Russia has taken a lashing this year over a crackdown on non-governmental organisations, Chechnya, and hard-nosed-some say hostile-energy policies toward neighbouring, pro- Western countries such as Ukraine and Georgia.
But that criticism was water off a duck's back Friday and Saturday as Moscow hosted the Group of Eight's finance ministers for talks on improving the global energy supply system.
"Nobody doubts Russia being a full member of the G8," Finance Minister Alexei Kudrin said to questions over Russia's place in the elite club alongside Britain, Canada, France, Germany, Italy, Japan and the United States.
As the world's second biggest oil exporter and owner of a third of world gas reserves, Russia cannot easily be pushed around.
"Western governments are pragmatic and to them energy is more important than democracy," Vladimir Pribylovsky at the Panorama think tank in Moscow told AFP.

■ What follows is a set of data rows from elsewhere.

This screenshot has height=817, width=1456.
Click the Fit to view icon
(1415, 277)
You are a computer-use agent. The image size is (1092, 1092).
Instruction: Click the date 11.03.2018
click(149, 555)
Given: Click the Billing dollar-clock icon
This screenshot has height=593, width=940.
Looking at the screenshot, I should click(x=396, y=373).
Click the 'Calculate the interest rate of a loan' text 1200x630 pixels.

And with oil at about 70 dollars a barrel, President Vladimir Putin intends to play this energy card for all he can-and not in a way that the West will like, Pribylovsky said.
"The Kremlin is in euphoria over the forecasts for high energy prices in the coming years. They feel that methods of energy blackmail used against Ukraine and Georgia can be extended to make Russia a superpower again."
The decision by Russian gas giant Gazprom in January to cut off supplies to Ukraine temporarily over a pricing dispute, as well as the mysterious sabotage of the main gas pipeline to Georgia prompted accusations of bullying.
Other Western concerns include what human rights organisations say are torture and secret executions in rebel Chechnya, Moscow's support for authoritarian regimes such as Belarus and Uzbekistan, and a new law seen as curbing the freedom of NGOs.
But at the G8 finance meeting, Russia's pledge to become a secure energy supplier earned rave reviews.
French Finance Minister Thierry Breton said that a "new phase of dialogue has clearly begun today" and echoed a call by German Finance Minister Peer Steinbr|ck to cement Russia's role in the G8.
"Such an important partner must be with us at the table and not excluded," Breton said.